WHAT TO WORK ON: Across the entries that follow, count each line holding "button" and state the total alone.

══════

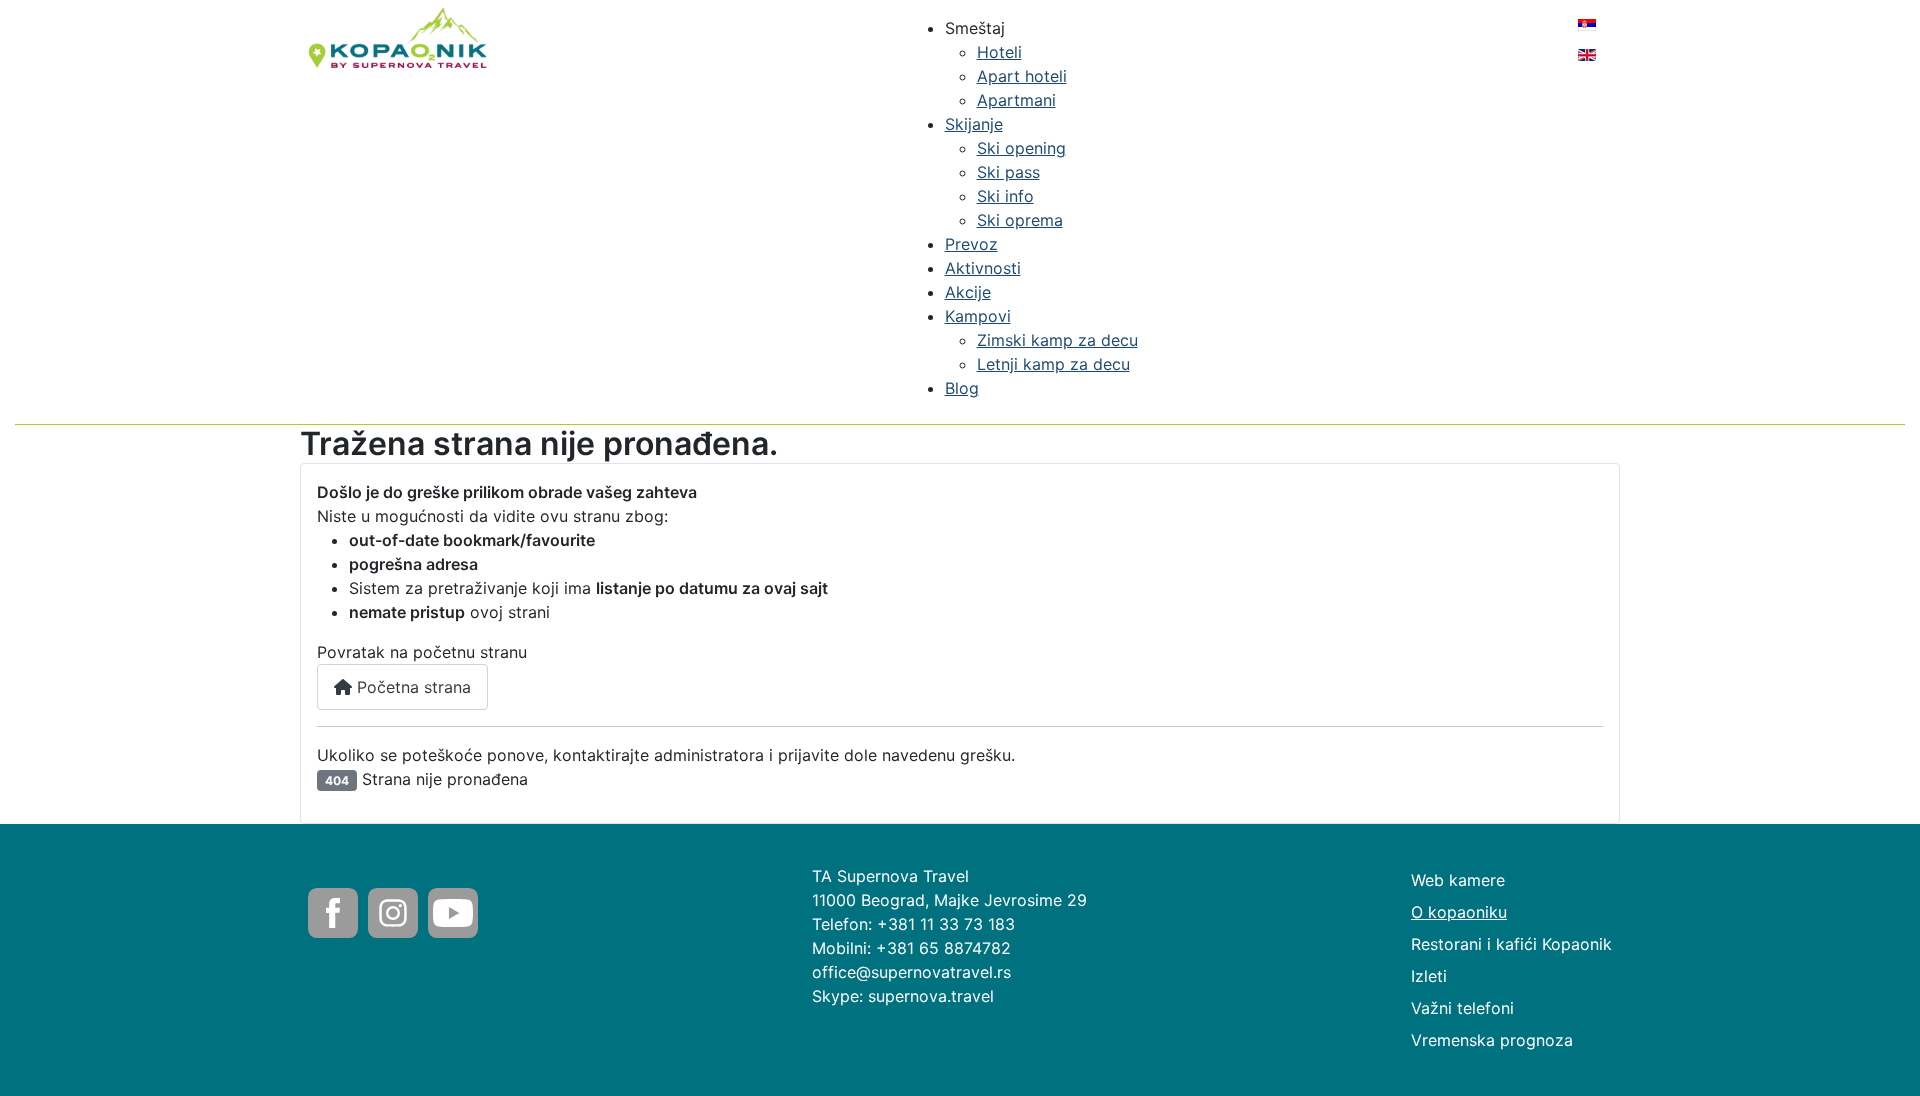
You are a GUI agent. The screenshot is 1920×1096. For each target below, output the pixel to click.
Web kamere (1458, 880)
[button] (975, 28)
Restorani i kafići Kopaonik (1511, 944)
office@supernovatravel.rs (911, 972)
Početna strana (411, 687)
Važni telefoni (1462, 1008)
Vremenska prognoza (1492, 1040)
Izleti (1429, 976)
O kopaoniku (1459, 912)
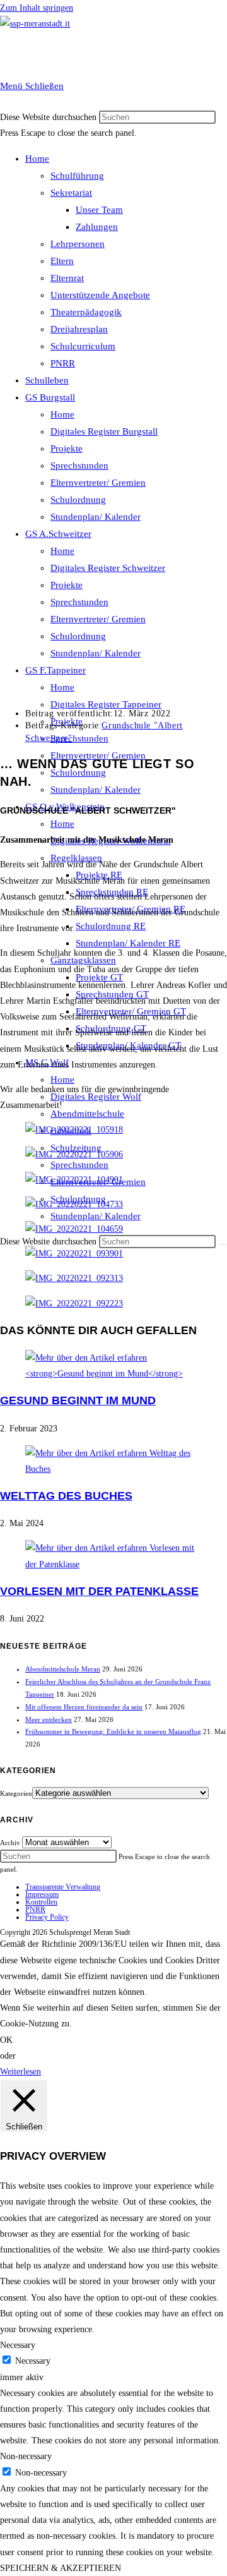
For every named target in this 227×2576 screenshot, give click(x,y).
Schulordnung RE (111, 926)
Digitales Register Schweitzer (107, 568)
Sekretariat (71, 193)
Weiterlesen (20, 2071)
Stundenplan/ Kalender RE (128, 943)
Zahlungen (97, 227)
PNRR (62, 363)
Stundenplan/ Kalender (95, 517)
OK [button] (6, 2040)
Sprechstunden (79, 465)
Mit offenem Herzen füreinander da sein (84, 1707)
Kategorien (16, 1793)
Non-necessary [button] (26, 2456)
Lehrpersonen (77, 244)
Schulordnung (78, 500)
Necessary (32, 2361)
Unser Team (99, 210)
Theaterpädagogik (86, 312)
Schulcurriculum (82, 346)
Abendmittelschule (87, 1114)
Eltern (62, 261)
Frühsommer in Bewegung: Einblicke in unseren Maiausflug (113, 1731)
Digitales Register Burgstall (104, 431)
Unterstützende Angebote (100, 295)
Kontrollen (41, 1902)
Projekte (66, 448)
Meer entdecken (48, 1719)
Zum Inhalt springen (36, 8)
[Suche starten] (222, 1244)
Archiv (10, 1842)
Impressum (42, 1894)
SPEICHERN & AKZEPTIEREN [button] (60, 2568)
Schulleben (47, 380)
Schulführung (77, 176)
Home (37, 158)
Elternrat (67, 278)
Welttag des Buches (66, 1496)
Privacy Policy (47, 1917)
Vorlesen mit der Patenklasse (99, 1591)
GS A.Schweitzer (58, 534)
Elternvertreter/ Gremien (98, 483)
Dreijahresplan (79, 329)
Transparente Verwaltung (62, 1886)
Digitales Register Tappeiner (105, 704)
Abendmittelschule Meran (62, 1669)
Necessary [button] (17, 2345)
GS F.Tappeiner (55, 670)
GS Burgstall (50, 397)
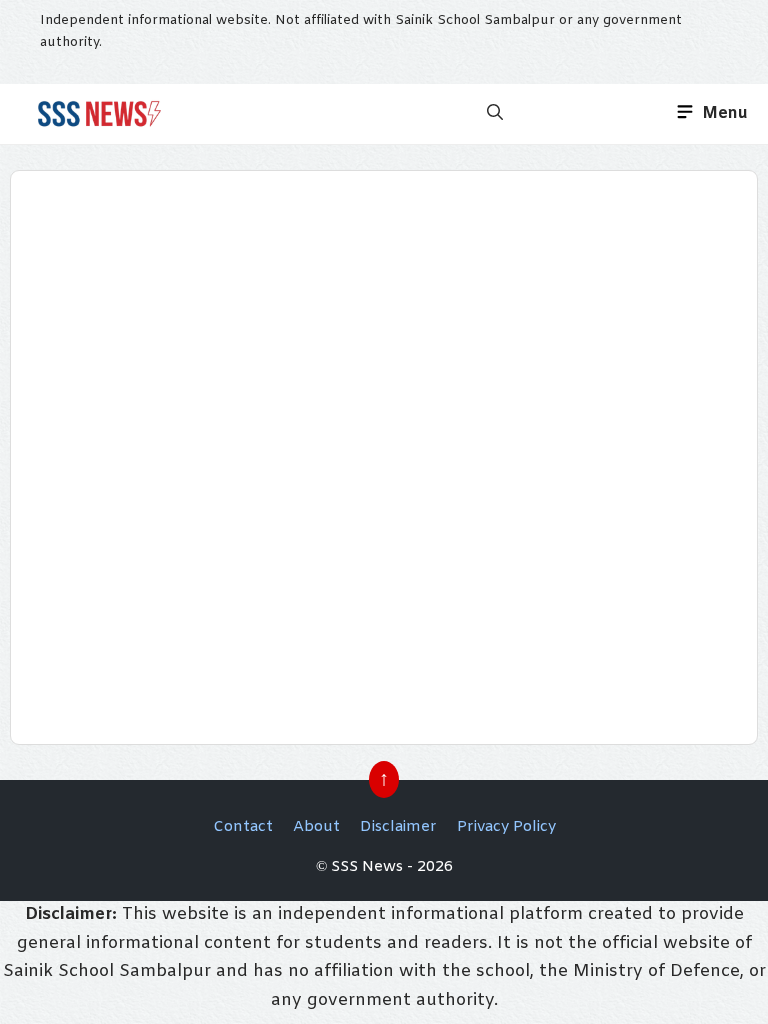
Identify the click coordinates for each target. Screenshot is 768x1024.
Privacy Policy (506, 827)
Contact (243, 827)
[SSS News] (96, 114)
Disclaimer (398, 827)
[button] (495, 114)
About (316, 827)
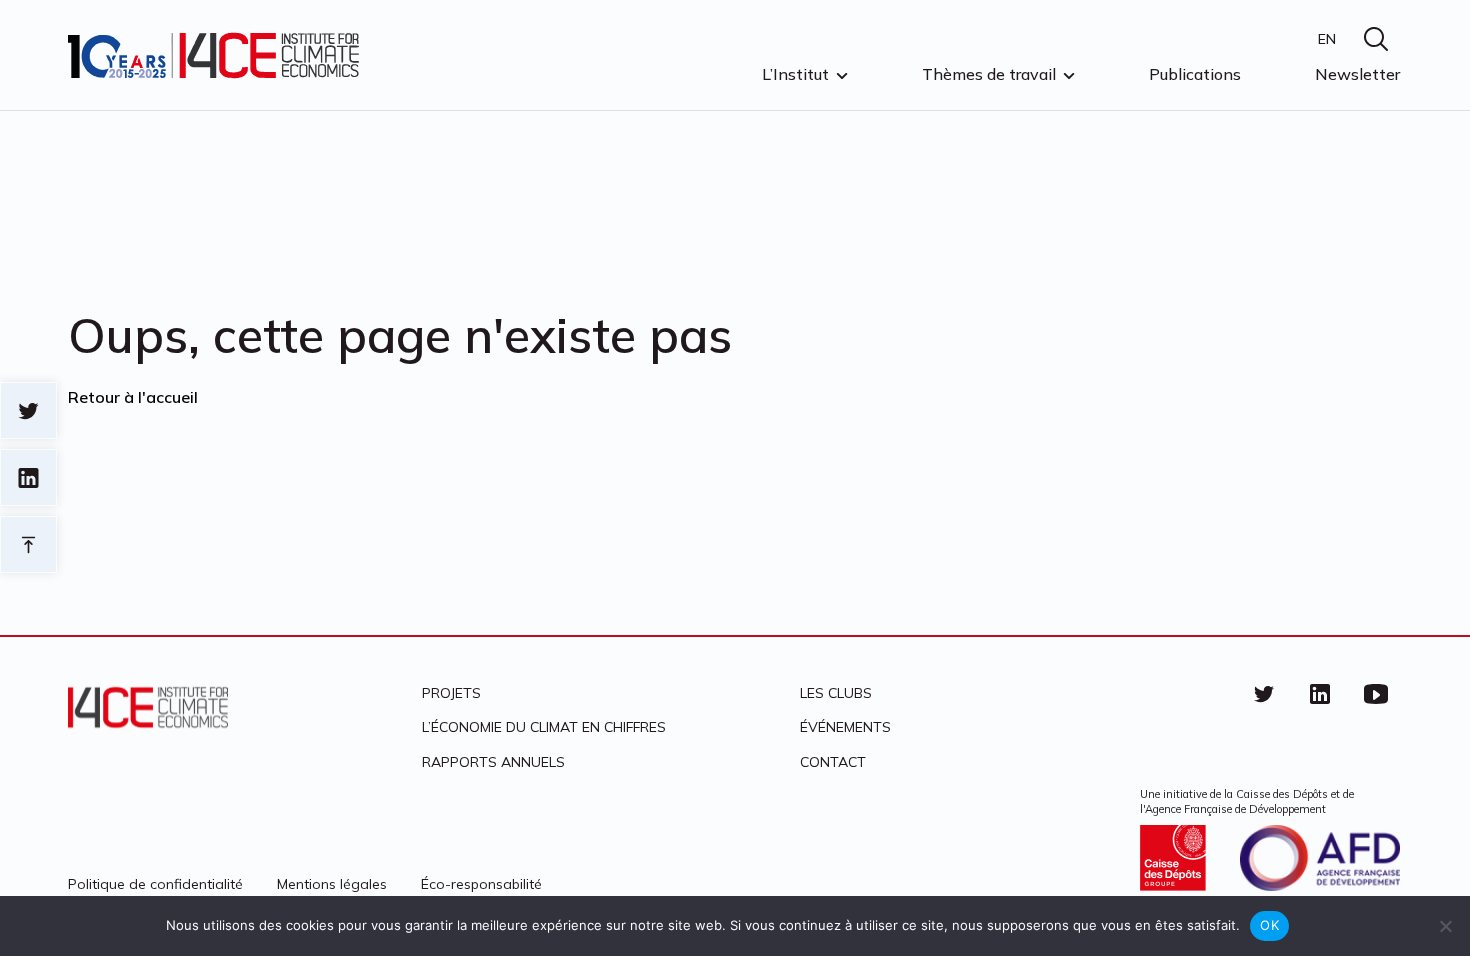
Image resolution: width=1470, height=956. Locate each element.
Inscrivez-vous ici (542, 572)
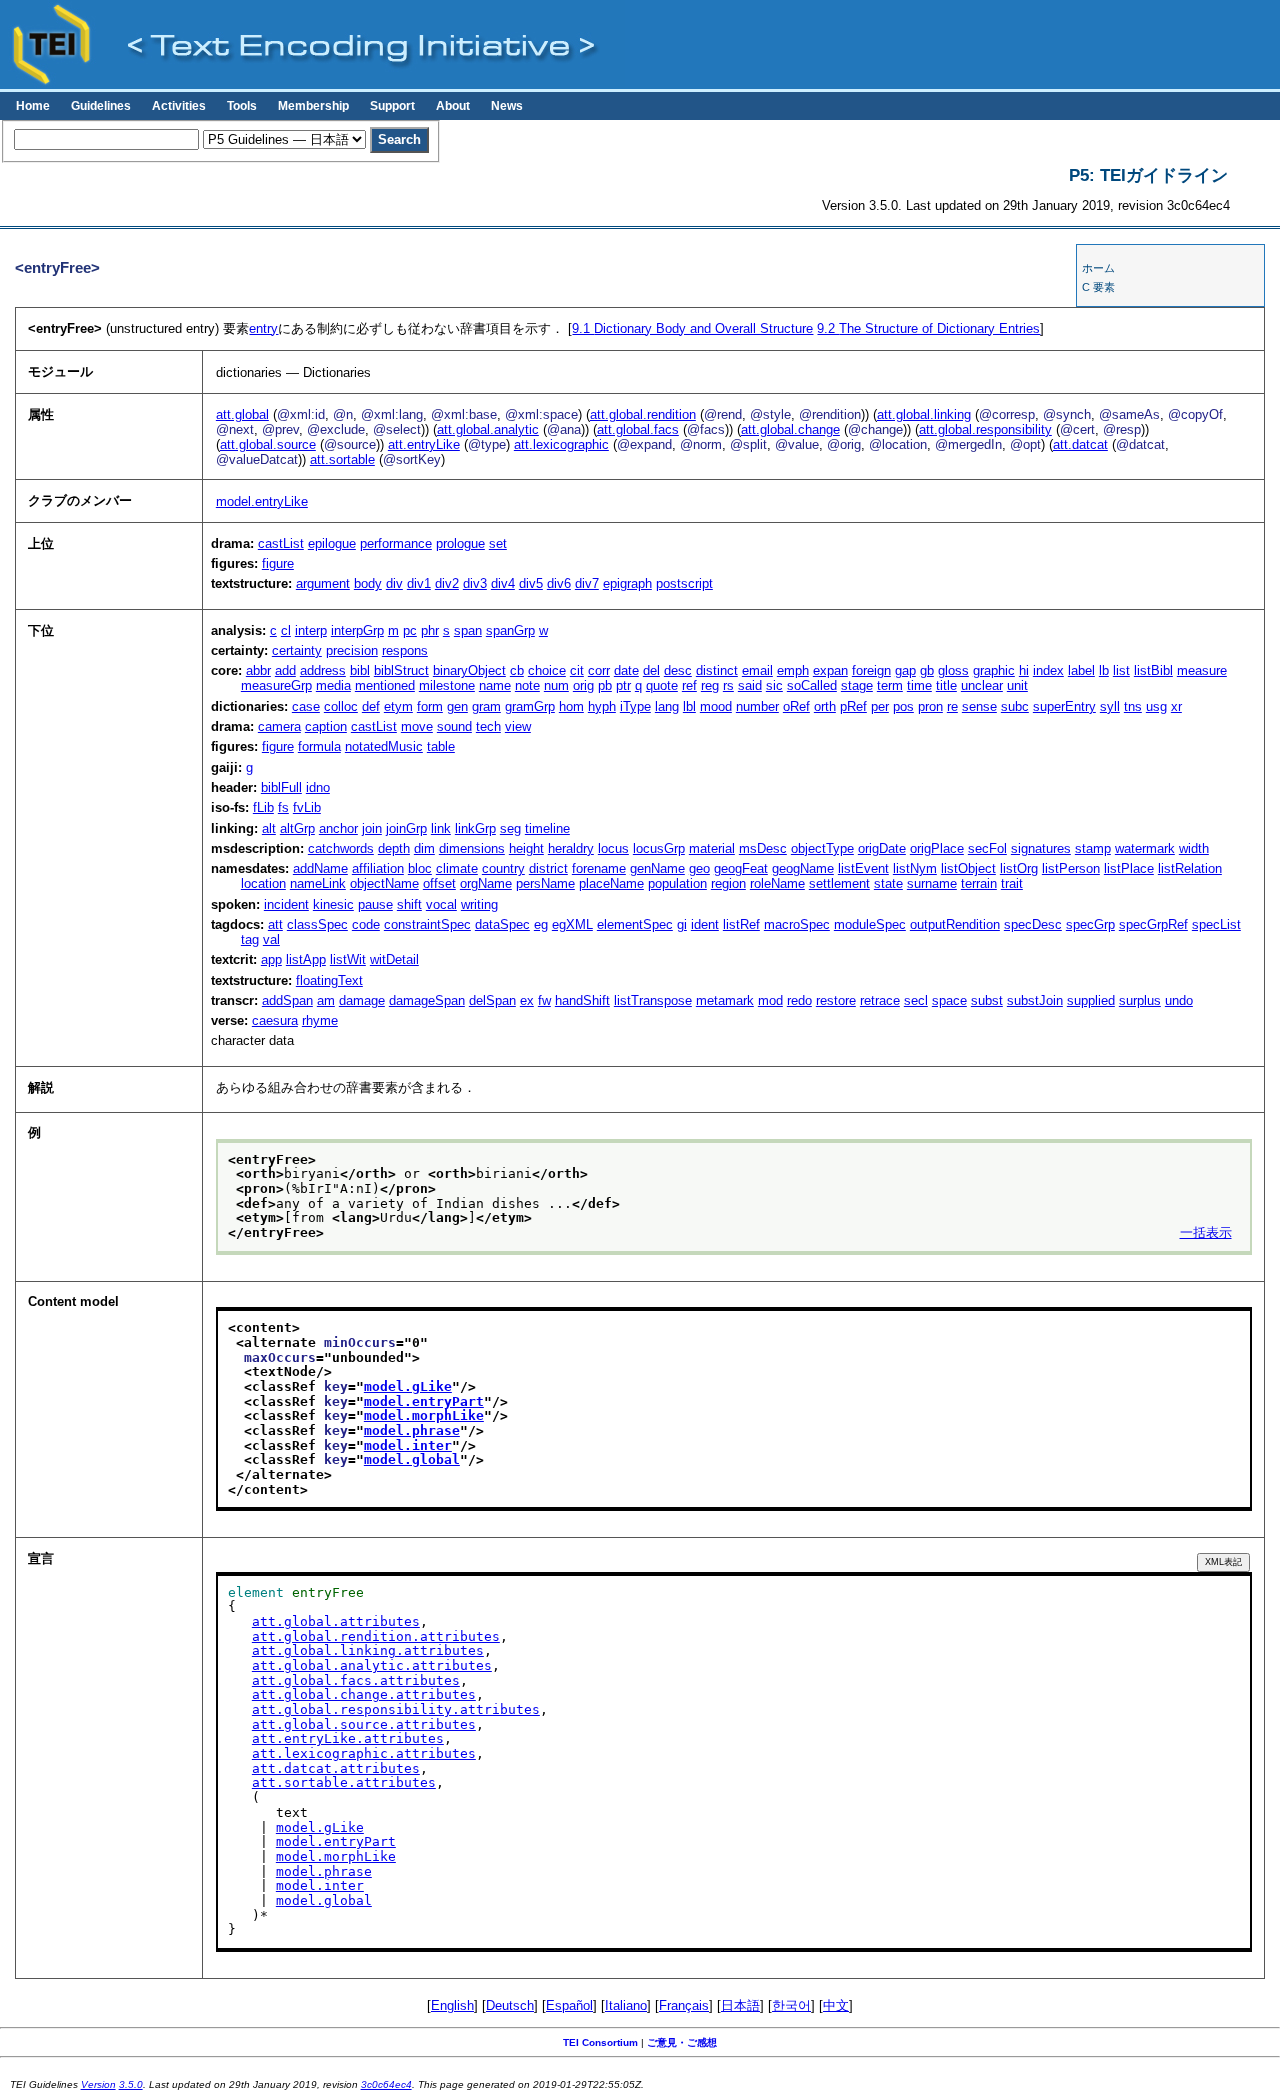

══════

ANSWER BOX: 6